Beneath this instruction is a block of data; output from it exactly the lines that run from the one containing "Gallery (38, 2213)" through the one containing "Datenschutzerklärung (214, 694)", inclusive.

/---

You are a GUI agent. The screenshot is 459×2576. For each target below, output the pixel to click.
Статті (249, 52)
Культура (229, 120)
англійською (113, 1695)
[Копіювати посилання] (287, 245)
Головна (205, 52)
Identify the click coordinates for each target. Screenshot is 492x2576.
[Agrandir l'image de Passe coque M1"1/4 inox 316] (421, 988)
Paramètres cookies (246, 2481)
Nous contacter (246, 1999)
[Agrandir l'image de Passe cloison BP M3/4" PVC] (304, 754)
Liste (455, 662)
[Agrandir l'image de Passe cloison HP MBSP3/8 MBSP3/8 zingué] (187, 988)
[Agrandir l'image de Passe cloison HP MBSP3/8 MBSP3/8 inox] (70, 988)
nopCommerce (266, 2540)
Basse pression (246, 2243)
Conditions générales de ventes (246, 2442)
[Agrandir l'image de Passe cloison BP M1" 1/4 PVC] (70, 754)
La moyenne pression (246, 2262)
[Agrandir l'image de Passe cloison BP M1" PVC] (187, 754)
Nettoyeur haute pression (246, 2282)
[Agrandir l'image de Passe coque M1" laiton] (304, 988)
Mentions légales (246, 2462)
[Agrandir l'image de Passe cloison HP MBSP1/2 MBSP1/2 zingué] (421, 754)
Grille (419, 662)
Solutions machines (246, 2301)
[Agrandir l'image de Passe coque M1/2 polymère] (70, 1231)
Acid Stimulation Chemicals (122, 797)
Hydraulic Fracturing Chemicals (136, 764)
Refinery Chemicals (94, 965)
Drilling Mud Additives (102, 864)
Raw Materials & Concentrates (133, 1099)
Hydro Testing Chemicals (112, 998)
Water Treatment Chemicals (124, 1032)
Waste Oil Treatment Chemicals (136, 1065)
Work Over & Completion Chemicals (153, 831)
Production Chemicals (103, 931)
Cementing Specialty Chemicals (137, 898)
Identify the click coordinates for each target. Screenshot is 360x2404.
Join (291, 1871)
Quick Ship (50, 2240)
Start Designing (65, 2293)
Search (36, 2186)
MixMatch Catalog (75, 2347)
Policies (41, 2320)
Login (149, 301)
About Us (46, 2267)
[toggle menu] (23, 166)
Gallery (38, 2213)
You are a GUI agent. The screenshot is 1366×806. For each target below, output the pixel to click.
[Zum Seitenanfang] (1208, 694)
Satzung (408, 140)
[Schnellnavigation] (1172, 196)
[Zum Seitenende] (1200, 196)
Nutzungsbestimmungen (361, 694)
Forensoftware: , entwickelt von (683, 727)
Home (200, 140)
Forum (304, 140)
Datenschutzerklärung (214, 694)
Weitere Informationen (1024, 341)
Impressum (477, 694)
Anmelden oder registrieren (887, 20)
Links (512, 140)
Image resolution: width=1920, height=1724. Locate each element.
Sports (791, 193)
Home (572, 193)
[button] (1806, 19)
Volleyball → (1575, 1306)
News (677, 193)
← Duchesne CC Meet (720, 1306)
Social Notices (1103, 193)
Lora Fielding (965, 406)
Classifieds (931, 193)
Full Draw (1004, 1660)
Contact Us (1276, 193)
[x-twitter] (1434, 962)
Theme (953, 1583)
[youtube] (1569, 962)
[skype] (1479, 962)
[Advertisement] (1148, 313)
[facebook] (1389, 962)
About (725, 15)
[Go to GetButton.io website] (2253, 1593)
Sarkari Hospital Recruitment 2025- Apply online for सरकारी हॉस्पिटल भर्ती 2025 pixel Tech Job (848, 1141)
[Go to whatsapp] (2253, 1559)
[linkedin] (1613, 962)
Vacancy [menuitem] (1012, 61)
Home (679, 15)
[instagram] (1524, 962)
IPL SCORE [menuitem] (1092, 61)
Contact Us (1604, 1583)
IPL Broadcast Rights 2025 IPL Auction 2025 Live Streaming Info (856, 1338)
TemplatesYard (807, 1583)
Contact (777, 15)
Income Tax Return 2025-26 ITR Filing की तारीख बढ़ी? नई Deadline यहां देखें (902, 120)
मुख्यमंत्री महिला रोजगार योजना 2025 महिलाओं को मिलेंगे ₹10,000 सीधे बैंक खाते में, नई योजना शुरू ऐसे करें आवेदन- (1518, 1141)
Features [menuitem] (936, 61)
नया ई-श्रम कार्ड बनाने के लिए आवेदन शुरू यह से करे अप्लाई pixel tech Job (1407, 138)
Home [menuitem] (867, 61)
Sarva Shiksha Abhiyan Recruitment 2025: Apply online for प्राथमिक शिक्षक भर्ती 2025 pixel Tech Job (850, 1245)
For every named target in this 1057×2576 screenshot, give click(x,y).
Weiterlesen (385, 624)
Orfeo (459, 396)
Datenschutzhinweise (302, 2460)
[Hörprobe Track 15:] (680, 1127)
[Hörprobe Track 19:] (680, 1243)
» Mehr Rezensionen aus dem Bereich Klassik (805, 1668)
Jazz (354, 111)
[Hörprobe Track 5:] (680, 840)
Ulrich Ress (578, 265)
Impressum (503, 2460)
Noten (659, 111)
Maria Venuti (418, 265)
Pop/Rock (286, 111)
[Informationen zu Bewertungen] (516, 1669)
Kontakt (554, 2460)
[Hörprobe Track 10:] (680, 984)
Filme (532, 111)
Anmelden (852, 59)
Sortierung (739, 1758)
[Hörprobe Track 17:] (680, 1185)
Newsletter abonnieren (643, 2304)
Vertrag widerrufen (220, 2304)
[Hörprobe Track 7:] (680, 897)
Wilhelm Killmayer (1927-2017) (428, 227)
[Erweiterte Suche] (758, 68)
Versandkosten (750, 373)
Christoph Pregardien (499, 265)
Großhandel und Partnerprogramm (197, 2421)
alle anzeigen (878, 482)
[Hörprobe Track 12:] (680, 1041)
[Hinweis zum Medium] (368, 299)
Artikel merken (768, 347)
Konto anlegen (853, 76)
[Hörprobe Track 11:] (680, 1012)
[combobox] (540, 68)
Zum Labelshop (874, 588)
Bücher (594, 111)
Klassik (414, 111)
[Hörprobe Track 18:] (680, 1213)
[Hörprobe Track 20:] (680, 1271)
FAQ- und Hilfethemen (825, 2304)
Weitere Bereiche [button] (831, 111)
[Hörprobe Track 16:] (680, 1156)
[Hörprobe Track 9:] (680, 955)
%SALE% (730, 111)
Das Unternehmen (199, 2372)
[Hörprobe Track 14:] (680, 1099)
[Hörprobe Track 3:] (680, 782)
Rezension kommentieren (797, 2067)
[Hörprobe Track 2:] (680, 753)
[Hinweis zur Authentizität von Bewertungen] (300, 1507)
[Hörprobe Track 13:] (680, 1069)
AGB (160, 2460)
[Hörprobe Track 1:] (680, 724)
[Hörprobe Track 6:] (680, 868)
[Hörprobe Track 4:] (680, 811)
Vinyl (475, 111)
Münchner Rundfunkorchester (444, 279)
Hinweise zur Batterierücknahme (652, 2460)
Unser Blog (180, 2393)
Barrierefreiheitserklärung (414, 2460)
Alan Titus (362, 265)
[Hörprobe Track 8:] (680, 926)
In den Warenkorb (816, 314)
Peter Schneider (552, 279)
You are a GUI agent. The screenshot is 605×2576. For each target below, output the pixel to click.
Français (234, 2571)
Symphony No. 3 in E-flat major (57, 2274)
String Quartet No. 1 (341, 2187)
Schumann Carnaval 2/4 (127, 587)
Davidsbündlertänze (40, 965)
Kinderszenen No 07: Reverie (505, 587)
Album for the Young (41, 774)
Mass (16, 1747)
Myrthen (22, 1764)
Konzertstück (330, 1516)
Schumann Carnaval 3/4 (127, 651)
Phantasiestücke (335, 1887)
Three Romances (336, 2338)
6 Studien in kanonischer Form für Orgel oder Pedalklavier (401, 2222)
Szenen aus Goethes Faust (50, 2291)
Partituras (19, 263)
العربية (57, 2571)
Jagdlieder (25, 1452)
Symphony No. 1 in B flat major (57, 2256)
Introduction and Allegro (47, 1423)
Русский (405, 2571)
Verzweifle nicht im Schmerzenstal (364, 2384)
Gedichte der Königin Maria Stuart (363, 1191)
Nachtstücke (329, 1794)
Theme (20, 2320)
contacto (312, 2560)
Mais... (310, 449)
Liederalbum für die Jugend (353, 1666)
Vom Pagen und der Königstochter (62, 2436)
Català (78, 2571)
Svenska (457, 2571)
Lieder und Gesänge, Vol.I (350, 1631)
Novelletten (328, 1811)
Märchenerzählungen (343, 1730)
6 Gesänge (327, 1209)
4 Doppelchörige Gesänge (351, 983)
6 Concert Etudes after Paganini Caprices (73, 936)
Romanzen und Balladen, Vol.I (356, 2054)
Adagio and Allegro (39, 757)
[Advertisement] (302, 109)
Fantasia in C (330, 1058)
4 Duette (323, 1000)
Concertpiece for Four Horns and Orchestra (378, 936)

\---

> Exercise result
Gallery (38, 2213)
You are a GUI agent. The screenshot is 1366×806. For each target below, output the pixel to click.
[Zum Seitenanfang] (1208, 694)
Satzung (408, 140)
[Schnellnavigation] (1172, 196)
[Zum Seitenende] (1200, 196)
Nutzungsbestimmungen (361, 694)
Forensoftware: , entwickelt von (683, 727)
Home (200, 140)
Forum (304, 140)
Datenschutzerklärung (214, 694)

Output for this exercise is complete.